Data Protection
At One Click Verify, we are committed to protecting the privacy and confidentiality of all the identity verification information we collect on behalf of our customers, and their customers (you).
We have developed One Click Verify to provide the business community a means of safe commerce and to protect consumers identity.
The storage, secure processing and confidentiality of digital identity information is essential for reducing identity theft, fraud, and other exploitation.
How Your Data is Protected
One Click Verify has demonstrated compliance against the following requirements of the Digital Service Provider (DSP) Operational Security Framework, for products and services controlled by the DSP.
✓ Audit Logging
✓ Multi-Factor Authentication
✓ Certification (Independent Certification being obtained against iRAP)
✓ Data Hosting
✓ Encryption Key Management
✓ Encryption at Rest
✓ Encryption in Transit
✓ Entity Validation
✓ Personnel Security
✓ Security Monitoring Practices
✓ Supply Chain Visibility
✓ Third Party Add-on Marketplace
Our compliance certificates can be found here.
One Click Verify is required to comply with applicable Commonwealth, State and Territory Privacy Law. Under these privacy laws, we are required to comply with a set of privacy principles. The core principles are in the Privacy Act 1988 (CTH). More information about these principles and Australian privacy law can be found on the Australian Information Commissioner’s website www.oaic.gov.au.
Information Security Registered Assessors Program (iRAP)
The achievement of iRAP highlights One Click Group’s unwavering commitment to ensuring the utmost security for your data. IRAP empowers Australian Government customers to validate an organisations adherence to and maintenance of appropriate controls in line with the Australian Government Security Manual (ISM). In conjunction with the successful IRAP assessment, One Click Group is committed to ongoing improvement.
Digital Service Provider (DSP) Operational Security Framework
One Click Group conducts an Annual Operational Security Framework assessment by the Australian Taxation Office (ATO), for both its ATO Cloud Software’s One Click Life and One Click Verify to ensure compliance with government information technology security measures.
Storage of Data & Express Consent– Your identity data
One Click Verify stores certain data each time an identity is digitally verified. This data is stored in a secure encrypted environment only accessible by the business verifying your identity. You can ask a business to share your identity, but this can only be achieved by providing express consent by you at the time of sharing the identity.

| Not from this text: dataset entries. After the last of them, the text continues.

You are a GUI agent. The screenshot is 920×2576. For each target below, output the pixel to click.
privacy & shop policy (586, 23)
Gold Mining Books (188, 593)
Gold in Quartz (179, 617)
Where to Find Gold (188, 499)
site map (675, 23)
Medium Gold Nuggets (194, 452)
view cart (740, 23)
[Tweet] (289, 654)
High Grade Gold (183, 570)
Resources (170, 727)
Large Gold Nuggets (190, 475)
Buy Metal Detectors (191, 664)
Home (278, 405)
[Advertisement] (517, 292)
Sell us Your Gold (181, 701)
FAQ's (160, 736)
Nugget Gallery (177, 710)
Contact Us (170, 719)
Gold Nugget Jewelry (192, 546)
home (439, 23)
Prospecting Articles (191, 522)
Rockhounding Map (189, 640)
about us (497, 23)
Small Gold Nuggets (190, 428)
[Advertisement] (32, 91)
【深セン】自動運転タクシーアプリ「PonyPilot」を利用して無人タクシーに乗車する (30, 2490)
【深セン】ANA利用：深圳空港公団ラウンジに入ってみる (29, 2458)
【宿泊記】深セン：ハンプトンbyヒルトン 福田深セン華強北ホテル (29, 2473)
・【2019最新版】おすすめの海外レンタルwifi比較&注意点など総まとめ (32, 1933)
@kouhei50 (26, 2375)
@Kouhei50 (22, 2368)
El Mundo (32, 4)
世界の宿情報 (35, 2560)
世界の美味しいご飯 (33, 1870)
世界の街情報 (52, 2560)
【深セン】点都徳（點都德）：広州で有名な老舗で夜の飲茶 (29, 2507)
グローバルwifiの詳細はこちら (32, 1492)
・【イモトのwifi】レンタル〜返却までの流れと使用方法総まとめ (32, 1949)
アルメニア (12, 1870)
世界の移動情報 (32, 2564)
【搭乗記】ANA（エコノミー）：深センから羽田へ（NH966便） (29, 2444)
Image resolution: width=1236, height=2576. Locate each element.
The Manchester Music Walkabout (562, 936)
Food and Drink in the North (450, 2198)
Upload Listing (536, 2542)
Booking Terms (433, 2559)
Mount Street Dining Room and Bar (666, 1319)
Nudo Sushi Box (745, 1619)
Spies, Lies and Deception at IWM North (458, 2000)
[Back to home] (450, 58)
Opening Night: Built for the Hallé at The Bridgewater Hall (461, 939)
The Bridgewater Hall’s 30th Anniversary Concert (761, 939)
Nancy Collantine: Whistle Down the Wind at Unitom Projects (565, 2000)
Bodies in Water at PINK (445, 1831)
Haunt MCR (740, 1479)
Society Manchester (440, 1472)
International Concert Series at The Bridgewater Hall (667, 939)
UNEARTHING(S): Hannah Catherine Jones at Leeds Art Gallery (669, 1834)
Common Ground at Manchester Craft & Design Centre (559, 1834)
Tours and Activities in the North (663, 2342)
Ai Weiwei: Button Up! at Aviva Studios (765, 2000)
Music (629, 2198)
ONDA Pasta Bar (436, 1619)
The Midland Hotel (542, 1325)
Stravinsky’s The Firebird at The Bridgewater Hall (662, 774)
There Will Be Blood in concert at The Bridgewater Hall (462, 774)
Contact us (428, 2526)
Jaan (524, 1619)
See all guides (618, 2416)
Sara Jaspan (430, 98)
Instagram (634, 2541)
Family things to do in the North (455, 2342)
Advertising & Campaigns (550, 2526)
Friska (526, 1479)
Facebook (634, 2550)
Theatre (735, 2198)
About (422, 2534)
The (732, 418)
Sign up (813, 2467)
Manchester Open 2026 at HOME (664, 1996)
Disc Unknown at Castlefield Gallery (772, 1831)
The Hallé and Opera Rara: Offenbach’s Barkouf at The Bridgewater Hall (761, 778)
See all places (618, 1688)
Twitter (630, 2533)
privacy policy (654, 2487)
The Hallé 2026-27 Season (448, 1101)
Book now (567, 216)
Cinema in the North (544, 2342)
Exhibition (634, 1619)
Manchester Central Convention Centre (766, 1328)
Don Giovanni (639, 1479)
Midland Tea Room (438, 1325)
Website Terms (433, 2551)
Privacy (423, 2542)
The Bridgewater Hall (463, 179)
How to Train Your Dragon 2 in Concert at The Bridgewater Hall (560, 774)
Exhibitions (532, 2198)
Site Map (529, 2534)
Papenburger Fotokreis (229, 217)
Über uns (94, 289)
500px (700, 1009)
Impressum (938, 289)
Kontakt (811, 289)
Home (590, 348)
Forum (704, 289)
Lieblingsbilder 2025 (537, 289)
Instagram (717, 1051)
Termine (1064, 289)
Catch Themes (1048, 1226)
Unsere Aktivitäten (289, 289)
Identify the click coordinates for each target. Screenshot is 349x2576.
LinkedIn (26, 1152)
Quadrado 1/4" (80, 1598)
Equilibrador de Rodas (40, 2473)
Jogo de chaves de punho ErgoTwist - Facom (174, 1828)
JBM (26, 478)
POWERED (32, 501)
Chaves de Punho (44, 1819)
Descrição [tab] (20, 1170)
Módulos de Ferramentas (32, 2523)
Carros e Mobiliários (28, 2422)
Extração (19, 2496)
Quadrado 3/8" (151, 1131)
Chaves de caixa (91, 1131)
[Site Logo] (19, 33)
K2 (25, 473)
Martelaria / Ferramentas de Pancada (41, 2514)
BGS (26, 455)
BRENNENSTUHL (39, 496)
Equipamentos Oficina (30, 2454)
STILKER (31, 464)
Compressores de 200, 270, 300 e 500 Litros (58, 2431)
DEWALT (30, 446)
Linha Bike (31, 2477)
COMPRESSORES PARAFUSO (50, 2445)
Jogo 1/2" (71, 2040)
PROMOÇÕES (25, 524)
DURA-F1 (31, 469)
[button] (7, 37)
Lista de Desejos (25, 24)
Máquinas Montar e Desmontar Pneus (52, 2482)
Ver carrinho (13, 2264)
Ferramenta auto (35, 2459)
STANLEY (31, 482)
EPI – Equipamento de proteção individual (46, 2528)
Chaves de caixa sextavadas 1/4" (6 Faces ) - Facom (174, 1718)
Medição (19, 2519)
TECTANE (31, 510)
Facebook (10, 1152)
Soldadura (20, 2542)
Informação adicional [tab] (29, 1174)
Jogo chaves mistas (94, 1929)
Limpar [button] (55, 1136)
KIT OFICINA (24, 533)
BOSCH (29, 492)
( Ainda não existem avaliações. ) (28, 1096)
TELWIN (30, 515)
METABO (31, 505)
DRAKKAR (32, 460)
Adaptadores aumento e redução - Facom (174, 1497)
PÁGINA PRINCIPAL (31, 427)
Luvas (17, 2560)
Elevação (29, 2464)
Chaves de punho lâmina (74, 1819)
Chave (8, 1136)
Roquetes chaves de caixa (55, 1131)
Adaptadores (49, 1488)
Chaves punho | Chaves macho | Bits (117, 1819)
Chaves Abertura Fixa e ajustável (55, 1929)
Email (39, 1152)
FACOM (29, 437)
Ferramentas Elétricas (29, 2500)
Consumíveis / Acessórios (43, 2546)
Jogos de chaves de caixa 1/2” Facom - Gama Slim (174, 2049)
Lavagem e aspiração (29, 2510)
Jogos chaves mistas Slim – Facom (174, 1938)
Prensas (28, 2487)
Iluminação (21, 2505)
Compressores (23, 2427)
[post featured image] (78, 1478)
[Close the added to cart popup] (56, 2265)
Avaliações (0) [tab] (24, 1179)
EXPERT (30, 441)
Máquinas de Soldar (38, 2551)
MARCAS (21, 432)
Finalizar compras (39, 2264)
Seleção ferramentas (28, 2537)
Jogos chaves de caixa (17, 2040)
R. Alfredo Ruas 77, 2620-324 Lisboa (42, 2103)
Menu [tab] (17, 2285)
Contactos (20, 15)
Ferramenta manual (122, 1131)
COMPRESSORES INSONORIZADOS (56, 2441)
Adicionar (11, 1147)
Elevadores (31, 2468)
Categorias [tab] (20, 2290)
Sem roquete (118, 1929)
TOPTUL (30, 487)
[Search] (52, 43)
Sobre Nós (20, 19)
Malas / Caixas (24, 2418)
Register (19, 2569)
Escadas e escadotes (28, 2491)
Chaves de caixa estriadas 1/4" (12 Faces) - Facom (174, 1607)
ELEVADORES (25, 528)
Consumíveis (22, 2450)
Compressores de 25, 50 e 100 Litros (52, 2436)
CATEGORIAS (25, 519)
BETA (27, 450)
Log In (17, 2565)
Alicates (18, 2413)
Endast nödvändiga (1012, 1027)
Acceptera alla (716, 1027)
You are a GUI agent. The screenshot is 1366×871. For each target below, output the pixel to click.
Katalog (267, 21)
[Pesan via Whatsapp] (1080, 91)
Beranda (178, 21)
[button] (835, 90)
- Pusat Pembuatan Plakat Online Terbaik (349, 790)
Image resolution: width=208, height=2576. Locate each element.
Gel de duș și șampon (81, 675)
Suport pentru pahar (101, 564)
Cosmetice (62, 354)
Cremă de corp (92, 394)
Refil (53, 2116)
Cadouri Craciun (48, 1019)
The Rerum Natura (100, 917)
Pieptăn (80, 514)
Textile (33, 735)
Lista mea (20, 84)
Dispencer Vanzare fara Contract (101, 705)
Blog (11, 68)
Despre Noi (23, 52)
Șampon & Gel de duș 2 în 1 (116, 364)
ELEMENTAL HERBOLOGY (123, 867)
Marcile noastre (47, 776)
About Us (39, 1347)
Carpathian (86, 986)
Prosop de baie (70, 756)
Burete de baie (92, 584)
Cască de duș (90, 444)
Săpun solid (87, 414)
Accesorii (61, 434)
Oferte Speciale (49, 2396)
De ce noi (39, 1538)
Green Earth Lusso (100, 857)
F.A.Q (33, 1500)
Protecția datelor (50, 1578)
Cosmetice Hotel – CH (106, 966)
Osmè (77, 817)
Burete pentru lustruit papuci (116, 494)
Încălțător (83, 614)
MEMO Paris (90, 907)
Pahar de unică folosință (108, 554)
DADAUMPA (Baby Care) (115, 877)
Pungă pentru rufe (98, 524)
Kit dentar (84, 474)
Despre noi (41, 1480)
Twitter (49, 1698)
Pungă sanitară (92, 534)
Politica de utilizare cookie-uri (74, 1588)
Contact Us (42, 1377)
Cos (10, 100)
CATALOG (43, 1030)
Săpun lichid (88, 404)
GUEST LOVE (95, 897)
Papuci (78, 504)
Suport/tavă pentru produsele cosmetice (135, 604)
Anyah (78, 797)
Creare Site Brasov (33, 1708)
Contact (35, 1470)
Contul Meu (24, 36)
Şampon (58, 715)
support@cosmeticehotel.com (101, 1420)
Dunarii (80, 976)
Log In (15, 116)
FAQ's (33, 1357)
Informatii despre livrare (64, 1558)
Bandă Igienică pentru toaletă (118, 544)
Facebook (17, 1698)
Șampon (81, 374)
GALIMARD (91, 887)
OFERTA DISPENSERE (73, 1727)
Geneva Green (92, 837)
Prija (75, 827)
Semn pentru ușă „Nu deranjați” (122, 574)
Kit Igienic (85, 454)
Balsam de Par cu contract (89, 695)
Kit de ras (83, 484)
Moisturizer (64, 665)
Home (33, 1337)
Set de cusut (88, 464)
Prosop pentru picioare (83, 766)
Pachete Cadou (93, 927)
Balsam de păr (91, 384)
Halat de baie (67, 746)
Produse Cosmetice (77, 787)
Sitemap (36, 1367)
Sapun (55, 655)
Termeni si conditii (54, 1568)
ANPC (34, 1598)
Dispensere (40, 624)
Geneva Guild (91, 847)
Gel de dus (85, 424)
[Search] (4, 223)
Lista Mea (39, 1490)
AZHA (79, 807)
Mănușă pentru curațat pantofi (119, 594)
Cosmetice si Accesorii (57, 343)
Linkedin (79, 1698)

To ensure maximum compatibility and flexibility with Consumer Data Rights (CDR) and General Data Protection Rights (GDPR), One Click Verify requests express consent from the identity owner before the transfer of data occurs to an Identity Recipient / Product Provider to ensure verification documents are only accessed by authorised Identity Recipient / Product Provider.
This express consent occurs at the time of sharing with an audit trail of the consent that can only be given by the identity owner. An email will be provided to the identity owner with information relating to the sharing request including.
✓ Identity recipient details
✓ Information being shared
✓ Reason for sharing the information
You will always have the option to accept (provide consent) or reject any identity share request. Importantly, we want you (the identity owners) to own and control your digital identity.
Removing Data
You can request erasure of the personal information we hold about you at any time by completing our Erasure Request Form. We will do our best to comply with any request, subject to our legal obligations and other allowable exceptions. Please note that we will retain metadata relating to account activity which may be provided to regulators, law enforcement and other parties in the future.
Anti-Phishing Code
One Click Verify will issue a unique Anti-Phishing code once you have registered with One Click Verify. Any communication either email or SMS will contain this Anti-Phishing code. This is a unique code to you (the identity owner), so you know that the communication has originated from One Click Verify.
Using One Click Verify
To create a digital identity through One Click Verify you will need to be invited by one of our customers. To see how to use One Click Verify, please see our user guide.